If one trusts at a “two,” they are likely to receive a “two” in response. It’s the Law of Reciprocity-what we give out tends to come back. Think about it – if people are trusted at a low level, they tend to fulfill those low expectations. On the other hand, if someone trusts you at a high level, you are likely to rise to those elevated expectations.
One large corporation retained me to assist in transforming their culture. Up until then, they experienced low levels of trust and significant conflict between management and labor. In doing my preliminary focus group interviews and cultural assessments, I learned more about how they created their own predicament. Their new employee manual, prepared by a labor attorney and containing about 200 pages of “legalese,” listed a number of reasons why one could be fired-in the first few pages! So, what message did the employees receive? It’s “us against them” and “you cannot be trusted.” In the Law of Reciprocity, they got back just what they sent out.
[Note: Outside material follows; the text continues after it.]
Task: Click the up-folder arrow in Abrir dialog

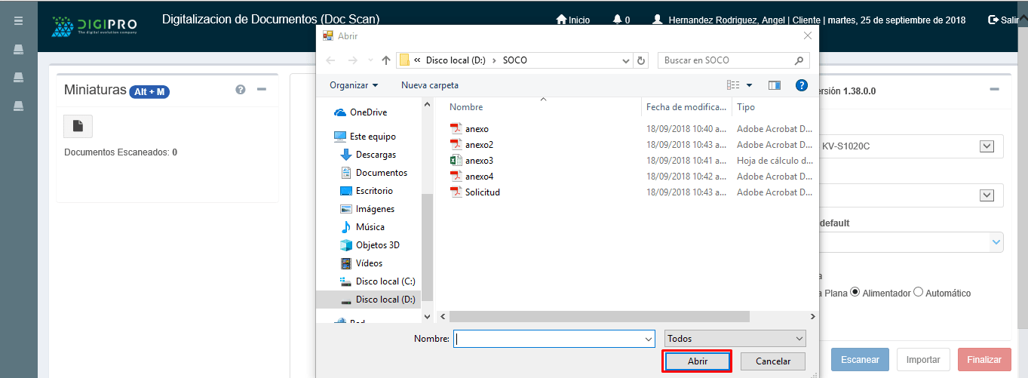Action: point(386,60)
At the Nordstrom department store, they too practice the Law of Reciprocity – in a very different way. Having met with Nordstrom executives on a number of occasions, I was interested to see their new employee manual. It’s barely one page in length and states “Rule Number One: Use your own judgment in all situations. There will be no additional rules.” Think about the message: “We trust you and have confidence that you will do the right thing.” Interestingly enough, people rise to that level of expectation.
At Southwest Airlines, the “We believe in you” and “do the right thing” philosophy is instilled in the minds of new hires through the “You, Southwest, and Success” (YSS) program. Like Nordstrom, they trust people to make sound decisions, and employees rise to this level of expectation.
So, what does all this have to do with handling conflict? By role modeling a principled approach, by being trustworthy, and by willing to trust others at a high level, the bar is raised to work through issues with greater confidence and clarity. I am not, however, suggesting blind trust. I do not, for example, leave my car – with the doors unlocked, the key in the ignition, and the seats filled with Christmas presents – parked for a week in a high crime section of town. Chances are good that the presents – and the car – will be gone after a short while. I am advocating, on the other hand, that you role model the high levels of trust you expect to come back from others. More often than not, you will find this principled approach to be contagious and others will likely follow your lead. When you treat others the way you want to be treated, the Law of Reciprocity will work to your mutual benefit.
Conflict comes with the territory of life, and The 12 Win-Win Conflict Management Strategies© will facilitate how you handle difficult or sensitive issues while maintaining or even building relationships in the process. While none of these strategies work all of the time, they have a good track record of achieving positive results when practiced with awareness and conviction. Applying these pragmatic tools at work and at home will likely make a positive and significant difference in the quality of your life and career journey.